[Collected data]

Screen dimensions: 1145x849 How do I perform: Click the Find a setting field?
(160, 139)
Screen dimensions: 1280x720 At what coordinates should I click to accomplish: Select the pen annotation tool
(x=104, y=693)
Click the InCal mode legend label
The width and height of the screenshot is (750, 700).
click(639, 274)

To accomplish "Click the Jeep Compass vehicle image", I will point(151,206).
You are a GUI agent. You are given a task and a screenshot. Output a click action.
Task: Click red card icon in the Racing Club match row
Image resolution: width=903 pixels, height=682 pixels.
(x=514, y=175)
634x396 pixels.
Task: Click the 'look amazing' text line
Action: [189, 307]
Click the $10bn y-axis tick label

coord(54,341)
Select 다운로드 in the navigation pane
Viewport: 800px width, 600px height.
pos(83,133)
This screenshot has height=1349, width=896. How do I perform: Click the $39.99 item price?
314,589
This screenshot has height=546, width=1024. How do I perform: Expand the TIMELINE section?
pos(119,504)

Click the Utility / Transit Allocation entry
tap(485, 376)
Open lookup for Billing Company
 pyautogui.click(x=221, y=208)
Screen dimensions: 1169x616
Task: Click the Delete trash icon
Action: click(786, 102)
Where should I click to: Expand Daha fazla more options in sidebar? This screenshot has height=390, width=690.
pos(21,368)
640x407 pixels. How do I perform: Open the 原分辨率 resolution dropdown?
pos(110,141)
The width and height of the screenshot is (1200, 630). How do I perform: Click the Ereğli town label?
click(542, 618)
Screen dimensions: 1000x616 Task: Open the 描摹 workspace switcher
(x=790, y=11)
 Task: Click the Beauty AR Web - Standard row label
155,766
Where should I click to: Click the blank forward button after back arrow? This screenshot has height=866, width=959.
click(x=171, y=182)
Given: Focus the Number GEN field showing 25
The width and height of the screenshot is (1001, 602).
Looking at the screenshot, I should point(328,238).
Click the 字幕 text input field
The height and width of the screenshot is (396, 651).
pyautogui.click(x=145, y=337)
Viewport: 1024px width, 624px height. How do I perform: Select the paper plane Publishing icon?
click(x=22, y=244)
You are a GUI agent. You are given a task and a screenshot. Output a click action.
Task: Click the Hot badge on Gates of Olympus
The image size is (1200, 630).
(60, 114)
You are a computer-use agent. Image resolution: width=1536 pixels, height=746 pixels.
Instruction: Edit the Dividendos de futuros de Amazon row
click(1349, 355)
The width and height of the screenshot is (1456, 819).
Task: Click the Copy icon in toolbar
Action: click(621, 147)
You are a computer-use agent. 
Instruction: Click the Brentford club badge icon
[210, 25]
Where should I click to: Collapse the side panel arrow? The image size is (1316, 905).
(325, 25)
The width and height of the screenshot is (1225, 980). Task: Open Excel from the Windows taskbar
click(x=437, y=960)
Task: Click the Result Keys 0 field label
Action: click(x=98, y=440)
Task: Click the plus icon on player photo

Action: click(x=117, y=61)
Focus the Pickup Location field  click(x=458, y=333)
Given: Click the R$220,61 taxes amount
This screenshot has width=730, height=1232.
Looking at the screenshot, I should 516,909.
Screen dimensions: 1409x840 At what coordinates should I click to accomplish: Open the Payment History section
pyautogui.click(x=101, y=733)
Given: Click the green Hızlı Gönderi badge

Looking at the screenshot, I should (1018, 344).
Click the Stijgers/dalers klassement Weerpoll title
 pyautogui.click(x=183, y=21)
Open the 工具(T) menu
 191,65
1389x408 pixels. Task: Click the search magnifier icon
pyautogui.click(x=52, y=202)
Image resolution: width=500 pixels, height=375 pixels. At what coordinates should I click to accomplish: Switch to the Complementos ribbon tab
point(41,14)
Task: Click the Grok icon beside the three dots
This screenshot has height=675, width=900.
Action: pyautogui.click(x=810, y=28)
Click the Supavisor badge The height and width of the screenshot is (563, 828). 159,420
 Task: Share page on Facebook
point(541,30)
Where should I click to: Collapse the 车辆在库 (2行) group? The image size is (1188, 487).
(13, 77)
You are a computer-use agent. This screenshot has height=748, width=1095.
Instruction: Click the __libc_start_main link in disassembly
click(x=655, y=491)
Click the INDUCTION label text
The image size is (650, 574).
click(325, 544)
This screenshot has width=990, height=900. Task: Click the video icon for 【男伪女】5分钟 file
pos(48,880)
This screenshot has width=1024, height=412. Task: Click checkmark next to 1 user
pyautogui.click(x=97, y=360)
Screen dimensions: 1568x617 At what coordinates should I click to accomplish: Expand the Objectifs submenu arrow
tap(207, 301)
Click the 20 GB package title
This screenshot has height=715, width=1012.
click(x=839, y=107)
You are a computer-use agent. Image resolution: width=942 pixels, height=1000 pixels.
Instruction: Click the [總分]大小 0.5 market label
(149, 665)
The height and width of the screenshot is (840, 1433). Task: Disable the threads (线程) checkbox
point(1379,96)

HOW TO COMPLETE THIS TASK
Reproduce only the lines above, starting at the line with "Open lookup for Billing Company" and ending at the line with "Given: Focus the Number GEN field showing 25", exactly as written.

ANSWER BOX
Open lookup for Billing Company
 pyautogui.click(x=221, y=208)
Screen dimensions: 1169x616
Task: Click the Delete trash icon
Action: click(786, 102)
Where should I click to: Expand Daha fazla more options in sidebar? This screenshot has height=390, width=690.
pos(21,368)
640x407 pixels. How do I perform: Open the 原分辨率 resolution dropdown?
pos(110,141)
The width and height of the screenshot is (1200, 630). How do I perform: Click the Ereğli town label?
click(542, 618)
Screen dimensions: 1000x616 Task: Open the 描摹 workspace switcher
(x=790, y=11)
 Task: Click the Beauty AR Web - Standard row label
155,766
Where should I click to: Click the blank forward button after back arrow? This screenshot has height=866, width=959.
click(x=171, y=182)
Given: Focus the Number GEN field showing 25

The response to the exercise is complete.